SevMET consists of fifteen standardized research-grade weather stations located across multiple dryland ecosystem types (e.g., grasslands, shrublands, woodlands) representative of the southwestern US. Stations continuously measure a standard suite of meteorological variables at five-minute intervals, including air temperature, relative humidity, precipitation, photosynthetically active radiation, incoming shortwave radiation, wind speed and direction, dew point, vapor pressure, and, at a subset of stations, barometric pressure. Stations also measure a suite of soil parameters (bulk electrical conductivity, dielectric permittivity, temperature, and volumetric water content) at six depths (5, 10, 20, 30, 40, and 50 cm) below the ground surface using 1-2 integrated soil profilers. Additionally, phenocams at each station capture images at thirty-minute intervals during daylight hours.

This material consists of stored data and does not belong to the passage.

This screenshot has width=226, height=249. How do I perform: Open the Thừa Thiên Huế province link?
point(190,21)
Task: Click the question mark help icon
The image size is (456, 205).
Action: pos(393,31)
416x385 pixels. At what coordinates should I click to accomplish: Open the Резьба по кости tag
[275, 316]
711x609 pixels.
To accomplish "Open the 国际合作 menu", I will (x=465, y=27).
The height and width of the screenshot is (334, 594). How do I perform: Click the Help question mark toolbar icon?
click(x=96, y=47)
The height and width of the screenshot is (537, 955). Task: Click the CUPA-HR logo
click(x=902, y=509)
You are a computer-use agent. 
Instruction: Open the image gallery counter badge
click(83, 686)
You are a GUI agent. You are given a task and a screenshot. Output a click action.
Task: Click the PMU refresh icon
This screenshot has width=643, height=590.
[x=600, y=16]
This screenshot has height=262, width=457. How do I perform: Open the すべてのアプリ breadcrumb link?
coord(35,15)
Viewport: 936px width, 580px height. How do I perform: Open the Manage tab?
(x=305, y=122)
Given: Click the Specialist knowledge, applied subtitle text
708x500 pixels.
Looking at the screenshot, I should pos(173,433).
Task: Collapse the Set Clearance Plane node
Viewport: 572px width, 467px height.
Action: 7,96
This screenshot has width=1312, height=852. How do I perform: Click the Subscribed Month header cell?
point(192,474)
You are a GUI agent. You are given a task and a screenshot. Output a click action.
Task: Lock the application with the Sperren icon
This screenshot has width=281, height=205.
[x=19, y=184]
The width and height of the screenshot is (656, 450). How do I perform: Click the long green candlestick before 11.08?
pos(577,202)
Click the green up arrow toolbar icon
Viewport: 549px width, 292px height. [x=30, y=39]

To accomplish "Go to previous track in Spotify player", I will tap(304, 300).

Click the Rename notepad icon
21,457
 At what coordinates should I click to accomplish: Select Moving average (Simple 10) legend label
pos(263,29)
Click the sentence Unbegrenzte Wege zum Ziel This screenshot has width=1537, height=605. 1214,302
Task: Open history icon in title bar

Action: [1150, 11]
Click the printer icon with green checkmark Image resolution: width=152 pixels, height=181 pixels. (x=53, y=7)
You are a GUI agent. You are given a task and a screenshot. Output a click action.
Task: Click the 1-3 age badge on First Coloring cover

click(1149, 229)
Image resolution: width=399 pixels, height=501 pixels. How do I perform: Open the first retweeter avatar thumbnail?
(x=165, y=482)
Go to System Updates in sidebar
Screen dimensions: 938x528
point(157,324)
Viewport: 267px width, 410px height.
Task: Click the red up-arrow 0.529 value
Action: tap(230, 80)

This data package contains high-frequency meteorological measurements from the Sevilleta Field Station Meteorological Station (FSTN). Phenocam images can be accessed through the PhenoCam Network at: https://phenocam.nau.edu/webcam/sites/sevmetfstn/. These data complement and extend meteorological data recorded by an adjacent station (Met01), accessible at: https://portal.edirepository.org/nis/mapbrowse?scope=knb-lter-sev&identifier=1.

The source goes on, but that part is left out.